Este punto de vista va en la dirección ya señalada en este trabajo acerca de la necesidad de encontrar valores superiores a los que hoy pueden ofrecer otras culturas y de los cuales Occidente carece ante una oferta restringida basada en el consumo, el “sálvese quien pueda”, el individualismo a ultranza, etc. El cristianismo pudo con Roma cuando ofreció un conjunto de valores trascendentes. Los Estados Unidos se proponen imponer un mundo a su imagen, no tratándose de un mundo-cosmos sino un mundo unificado por un principio de desorden, moderado por el juego simple de las relaciones de fuerzas que no tiene nada que ver, como bien sostiene Joxe: “con un jardín francés” prolijo y ordenado.

Un “caos” reemplaza desde ahora en forma total y por un largo tiempo al mundo ordenado, maniqueo, de la guerra fría. Pero existen a pesar de todo “formas”, una morfología dinámica, un núcleo superdesarrollado; zonas que se asemejan a constelaciones de grumos de democracia y/o libre mercado, que adoptan la forma de una corona; más lejos, en manchas separadas por membranas institucionales, económicas o militares, flexibles o efímeras, zonas de crisis, con violencias bárbaras ejerciéndose contra basureros sociales, también genocidios; por encima, un sistema de vigilancia que comprende satélites de observación y burocracias que interpretan esas observaciones; también desparramado por todos lados, un sistema represivo, bases y acantonamientos fijos o móviles, coordinados para mantener una logística de intervención militar global; finalmente, sistemas de alianzas y sistemas defensivos bajo comando norteamericano.

Notas
* El presente trabajo se inscribe en el Proyecto de Investigación: “Conflictos y comunicación en la región. Consolidación de la defensa como alternativa estratégica. Nuevas amenazas - Nuevos desafíos - Nuevas respuestas”, dirigido por el Lic. Ángel Tello, codirigido por el Lic. Jorge Szeinfeld e iniciado el 01/01/02 en el marco del Programa de Incentivos a Docentes e Investigadores. Integra el equipo de investigación: Marcela Nastasi.

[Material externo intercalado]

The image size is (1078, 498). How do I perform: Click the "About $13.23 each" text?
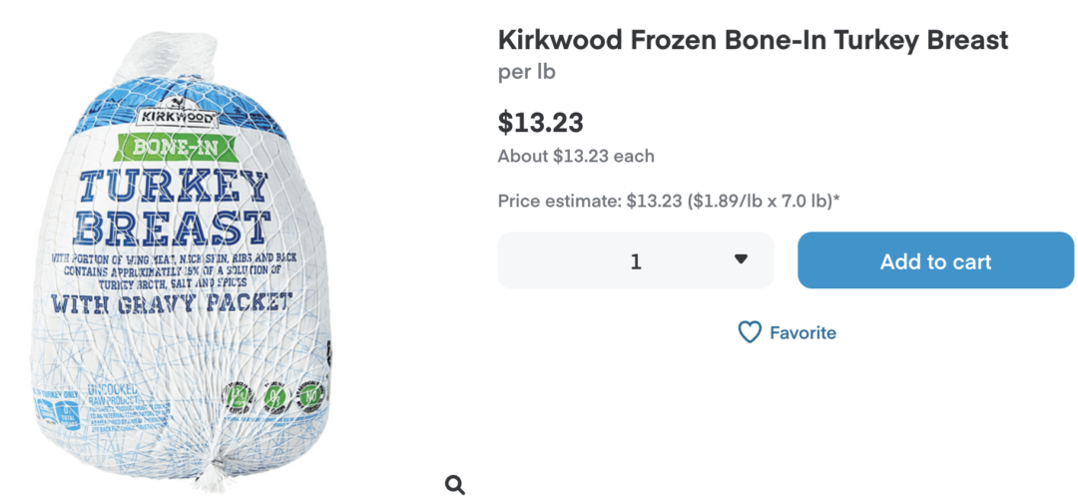[576, 156]
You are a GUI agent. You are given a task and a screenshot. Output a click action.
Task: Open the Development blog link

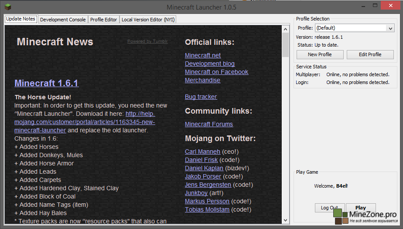click(x=210, y=64)
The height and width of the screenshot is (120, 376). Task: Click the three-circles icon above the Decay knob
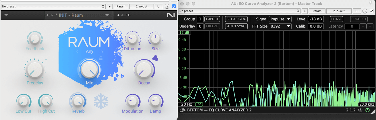155,58
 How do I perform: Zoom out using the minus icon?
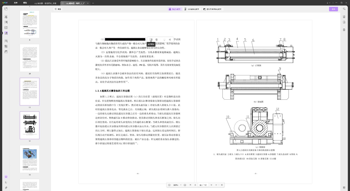point(169,185)
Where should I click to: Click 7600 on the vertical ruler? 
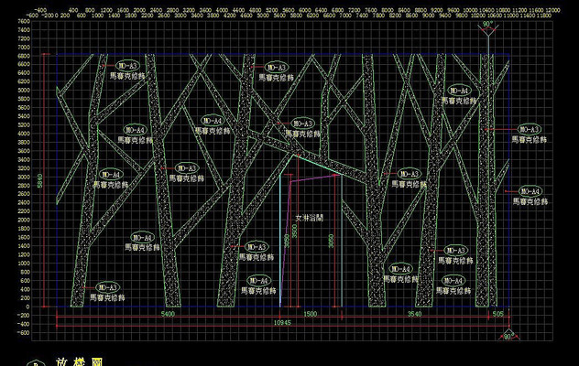point(24,21)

[1] STIGLITZ, Joseph. El malestar en la globalización, Buenos Aires, Taurus, 2002, p. 11 y 32.
[2] Idem, p. 33.
[3] BUSH, George W. “Seguridad nacional: la estrategia de los Estados Unidos”, Washington, septiembre de 2002.

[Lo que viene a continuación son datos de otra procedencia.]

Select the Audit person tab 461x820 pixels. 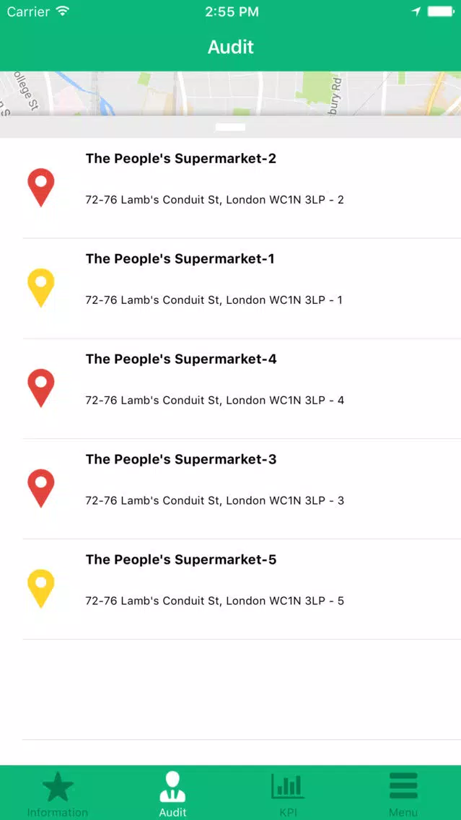pos(172,794)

[4] HUNTINGTON, Samuel. “The lonely superpower” en Foreign affairs, Vol. 78, N° 2, 2002, p. 48.
[5] GALBRAITH, John K. “Entrevista a John K. Galbraith”, Folha de Sao Paulo, Brasil, noviembre 2000, pp. 2-13.

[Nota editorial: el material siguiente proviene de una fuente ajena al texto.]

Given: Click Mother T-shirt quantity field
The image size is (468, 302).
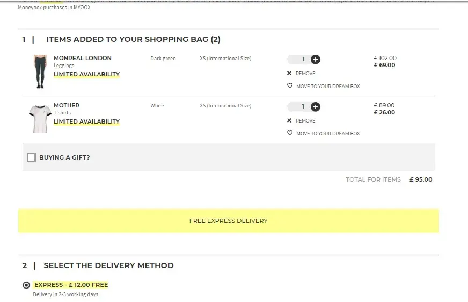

[6] SALUSTIO. La conjuración de Catilina, Madrid, Alianza Editorial, 1988, p. 15.
[7] JOXE, Alain. L’Empire du chaos, Paris, Editions La Decouverte, 2002, p. 10.
[8] LIEVEN, Anatol. Citado en Le Monde Diplomatique, marzo 2003, Nº 588, p. 16.
[9] BAUDRILLARD, Jean. “La violence de la mondalisation” en Le Monde Diplomatique, Nº 584, noviembre 2002, p. 18.